Understanding stroke
Despite improved access to hospitals that can provide IVT/EVT in urban areas, there remain barriers to treatment such as health literacy. As opposed to trauma and myocardial infarction (MI), AIS is painless, and patients may ignore the signs of stroke and transient ischemic attack (TIA). I recall a patient who had lost vision in one eye due to a childhood accident. I had treated her postradiation therapy vasculopathy of the contralateral carotid artery several years previously. During a routine follow-up clinic visit, I asked about her vision. She told me she had been having episodes for 2 months, during which she lost vision in her remaining eye while driving. She would pull over until it got better and then resume driving. We admitted her directly from clinic and ended up stenting a new, pre-occlusive stenosis that had developed. This could have had a very different outcome.
There have been projects aimed at improving stroke literacy that have demonstrated sustained benefits. However, few interventions are designed to increase stroke awareness knowledge within non-English speaking populations.
Notwithstanding public education campaigns for AIS, EMS continues to be underutilized, with approximately 50% of patients with AIS arriving at emergency rooms via personally owned vehicles, with a greater occurrence amongst minority patients. Reasons include lack of insurance, availability of EMS resources, and awareness of TIA and AIS symptoms. Sadly, this trend is also noted in patients with acute MI.
Future solutions
There is no one solution for these various challenges. Patient and provider education will continue to play an important role in both diagnosis and treatment of AIS. As a result of the COVID pandemic, patients and physicians became more familiar with telemedicine. And while there are limitations, telemedicine has the potential to provide patients suffering from AIS more timely access to medical care.

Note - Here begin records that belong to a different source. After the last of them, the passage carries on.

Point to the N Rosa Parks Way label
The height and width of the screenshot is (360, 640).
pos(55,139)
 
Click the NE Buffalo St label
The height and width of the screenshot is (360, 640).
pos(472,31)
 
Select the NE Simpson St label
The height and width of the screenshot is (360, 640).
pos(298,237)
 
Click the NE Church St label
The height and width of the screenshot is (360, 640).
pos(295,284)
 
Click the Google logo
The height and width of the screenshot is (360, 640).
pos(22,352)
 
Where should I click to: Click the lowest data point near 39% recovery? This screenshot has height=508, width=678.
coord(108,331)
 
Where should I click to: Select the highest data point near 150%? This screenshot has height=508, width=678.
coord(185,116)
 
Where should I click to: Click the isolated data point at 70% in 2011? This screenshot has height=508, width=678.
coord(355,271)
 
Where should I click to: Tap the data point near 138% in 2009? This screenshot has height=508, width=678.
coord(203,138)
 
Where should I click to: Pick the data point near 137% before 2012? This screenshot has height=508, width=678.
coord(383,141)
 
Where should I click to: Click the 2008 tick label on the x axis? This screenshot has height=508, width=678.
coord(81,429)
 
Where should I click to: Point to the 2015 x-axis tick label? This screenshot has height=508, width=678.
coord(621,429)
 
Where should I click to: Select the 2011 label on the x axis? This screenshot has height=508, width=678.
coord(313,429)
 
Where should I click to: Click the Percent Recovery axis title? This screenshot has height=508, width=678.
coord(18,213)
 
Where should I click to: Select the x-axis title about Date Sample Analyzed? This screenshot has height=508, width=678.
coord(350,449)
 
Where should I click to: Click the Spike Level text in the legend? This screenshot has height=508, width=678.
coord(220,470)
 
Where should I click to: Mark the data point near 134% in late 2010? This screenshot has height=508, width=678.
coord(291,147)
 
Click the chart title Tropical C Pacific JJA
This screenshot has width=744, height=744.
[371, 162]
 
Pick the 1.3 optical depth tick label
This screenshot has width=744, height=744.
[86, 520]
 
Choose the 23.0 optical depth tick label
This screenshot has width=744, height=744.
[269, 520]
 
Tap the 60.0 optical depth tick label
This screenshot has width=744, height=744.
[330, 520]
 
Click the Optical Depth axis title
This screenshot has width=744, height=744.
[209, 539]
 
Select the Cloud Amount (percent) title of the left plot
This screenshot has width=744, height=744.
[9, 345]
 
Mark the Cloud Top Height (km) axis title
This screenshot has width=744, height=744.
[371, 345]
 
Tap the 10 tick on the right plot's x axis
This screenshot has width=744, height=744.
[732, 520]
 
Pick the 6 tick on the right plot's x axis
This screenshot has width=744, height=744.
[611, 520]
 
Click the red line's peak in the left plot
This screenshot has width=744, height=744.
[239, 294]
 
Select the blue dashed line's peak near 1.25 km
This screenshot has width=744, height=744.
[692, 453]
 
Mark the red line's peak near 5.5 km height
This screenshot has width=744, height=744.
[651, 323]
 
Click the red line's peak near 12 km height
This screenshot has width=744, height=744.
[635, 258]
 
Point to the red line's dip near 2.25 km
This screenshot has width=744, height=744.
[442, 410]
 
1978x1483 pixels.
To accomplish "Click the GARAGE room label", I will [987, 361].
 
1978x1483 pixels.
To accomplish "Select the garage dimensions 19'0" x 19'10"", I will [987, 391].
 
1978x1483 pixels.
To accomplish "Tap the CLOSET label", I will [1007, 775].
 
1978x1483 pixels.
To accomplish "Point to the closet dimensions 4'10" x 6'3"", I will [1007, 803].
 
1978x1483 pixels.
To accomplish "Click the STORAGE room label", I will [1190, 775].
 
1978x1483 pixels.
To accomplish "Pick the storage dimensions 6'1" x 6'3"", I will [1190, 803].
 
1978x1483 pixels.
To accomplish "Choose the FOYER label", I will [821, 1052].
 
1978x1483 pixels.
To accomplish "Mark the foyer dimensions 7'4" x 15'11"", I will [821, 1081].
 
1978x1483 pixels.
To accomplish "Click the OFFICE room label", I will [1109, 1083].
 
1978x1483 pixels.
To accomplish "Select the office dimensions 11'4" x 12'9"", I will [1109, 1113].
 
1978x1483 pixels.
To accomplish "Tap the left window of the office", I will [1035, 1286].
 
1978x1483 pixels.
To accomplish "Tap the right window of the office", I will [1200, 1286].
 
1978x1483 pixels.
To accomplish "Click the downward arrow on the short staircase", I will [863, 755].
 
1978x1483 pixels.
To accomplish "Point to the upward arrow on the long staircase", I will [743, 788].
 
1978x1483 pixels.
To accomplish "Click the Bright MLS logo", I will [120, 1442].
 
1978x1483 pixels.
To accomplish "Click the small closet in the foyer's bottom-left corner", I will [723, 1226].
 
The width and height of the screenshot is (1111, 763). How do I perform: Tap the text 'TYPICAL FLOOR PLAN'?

Additional opportunities to improve access exist. Why is patient access to stroke treatment restricted by state lines? Why are patients suffering from AIS not taken directly to hospitals capable of providing the highest level of care? A parallel can be drawn to trauma networks in which patients are transferred to the nearest trauma center, even if across state lines. Changes in health policy that target access to AIS care are needed.
References
- Ikeme S, Kottenmeier E, Uzochukwu G, Brinjikji W. Evidence-Based disparities in stroke care metrics and outcomes in the United States: A systemic review. Stroke. 2022;53:6 70–679.
- Hammond G, Waken RJ, Johnson DY, Towfighi A, Joynt Maddox KEJ. Racial inequities across rural strata in acute stroke care and in-hospital mortality: National trends over 6 years. Stroke. 2022;53:1711–1719.
- Gardner H, Sacco RL, Rundek T, Battistella V, Cheung YK, Elkind MSV. Race and ethnic disparities in stroke incidence in the Northern Manhattan Study. Stroke. 2020;51:1064–1069.